▶ Given task A
Condense the paragraph beginning "As described in Financial Accounting Standards Board" from the passage on valuation of investments into a short bulleted list, keeping its main facts.
▶ Given task B
In the passage on valuation of investments, on what basis is the Statement of Changes in Net Assets Available for Benefits prepared?
▶ Given task C
Continue the passage on valuation of investments from its last sentence.

▶ Passage provided
+ + +
Valuation of Investments
     The Plan’s investments are stated at fair value. Fair value is defined as the price that would be received to sell an asset or paid to transfer a liability in an orderly transaction between market participants at the measurement date (an exit price). See Note 4 for further discussion of fair value measurements.
     As described in Financial Accounting Standards Board (“FASB”) Staff Position (“FSP”) AAG INV-1 and SOP 94-4-1, Reporting of Fully Benefit-Responsive Investment Contracts Held by Certain Investment Companies Subject to the AICPA Investment Company Guide and Defined-Contribution Health and Welfare and Pension Plans, investment contracts held by a defined contribution plan are required to be reported at fair value. However, contract value is the relevant measurement attribute for that portion of the net assets available for benefits of a defined contribution plan attributable to fully benefit-responsive investment contracts because contract value is the amount participants would receive if they were to initiate permitted transactions under the terms of the Plan. The Retirement Preservation Trust (“the RPT”), a common/collective trust, invests in fully benefit-responsive investment contracts. The Statement of Net Assets Available for Benefits presents the fair value of the investment contracts as well as the adjustment of the fully benefit-responsive investment contracts from fair value to contract value. The Statement of Changes in Net Assets Available for Benefits is prepared on a contract value basis.
+ + +
▶ Information provided
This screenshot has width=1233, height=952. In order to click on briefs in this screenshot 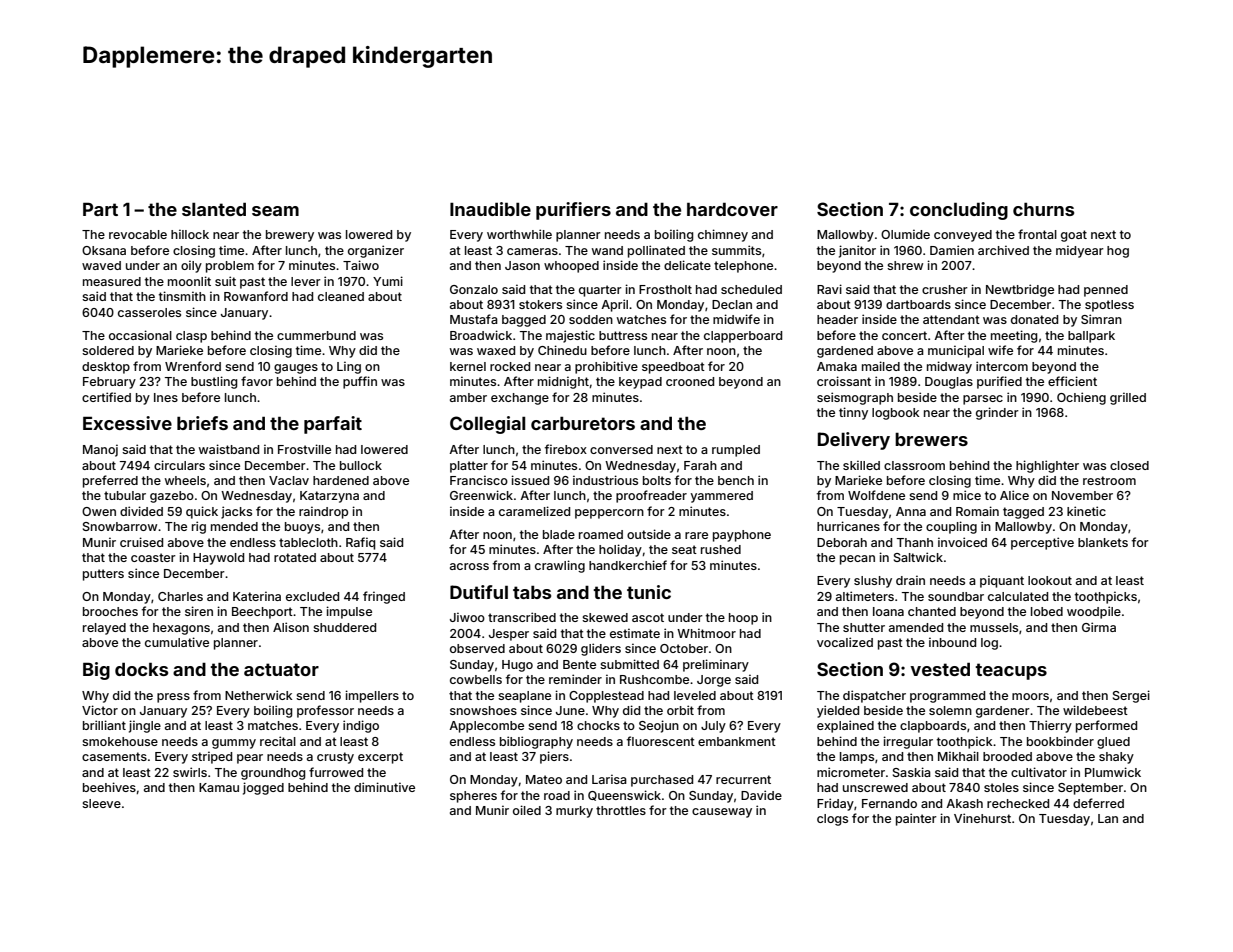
+ + +
▶ Exercise answer A
- FASB Staff Position AAG INV-1 and SOP 94-4-1 require a defined contribution plan to report its investment contracts at fair value.
- For the part of net assets available for benefits attributable to fully benefit-responsive investment contracts, contract value is the relevant measure, because it is what participants would receive if they initiated permitted transactions under the Plan.
- The Retirement Preservation Trust (RPT), a common/collective trust, invests in fully benefit-responsive investment contracts.
- The Statement of Net Assets Available for Benefits shows the contracts' fair value and the adjustment from fair value to contract value.
- The Statement of Changes in Net Assets Available for Benefits is prepared on a contract value basis.

▶ Exercise answer B
It is prepared on a contract value basis.

▶ Exercise answer C
     The RPT is a common/collective trust which primarily invests in synthetic guaranteed investment contracts (“SICs”), which are a combination of a portfolio of securities plus wrapper contracts issued by financially responsible third-parties (typically a financial institution). As the SICs are fully benefit-responsive investment contracts, the RPT values its investments at contract value. Contract value represents principal plus accrued interest. The fair value of SIC contracts include the value of the underlying securities and the value of the wrapper contract. SIC wrapper contracts are valued by determining the difference between the present value of the replacement cost of the wrapper contract and the present value of the contractually obligated payments in the original wrapper contract. Securities underlying the SICs primarily include debt securities which are traded in over-the-counter markets and valued at the last available bid price or on the basis of values obtained by a pricing service.
Income Recognition
     Interest and dividend income is recorded when earned. Purchases and sales of securities are recorded on a trade-date basis. Realized gains (losses) on the sale of investments and unrealized appreciation (depreciation) in the fair value of investments are shown as net appreciation (depreciation) in fair value of collective trust, common stocks and mutual funds on the Statement of Changes in Net Assets Available for Benefits. No dividends were paid on the Company’s Common Shares during 2008.
Payment of Benefits
     Benefits are recorded when paid.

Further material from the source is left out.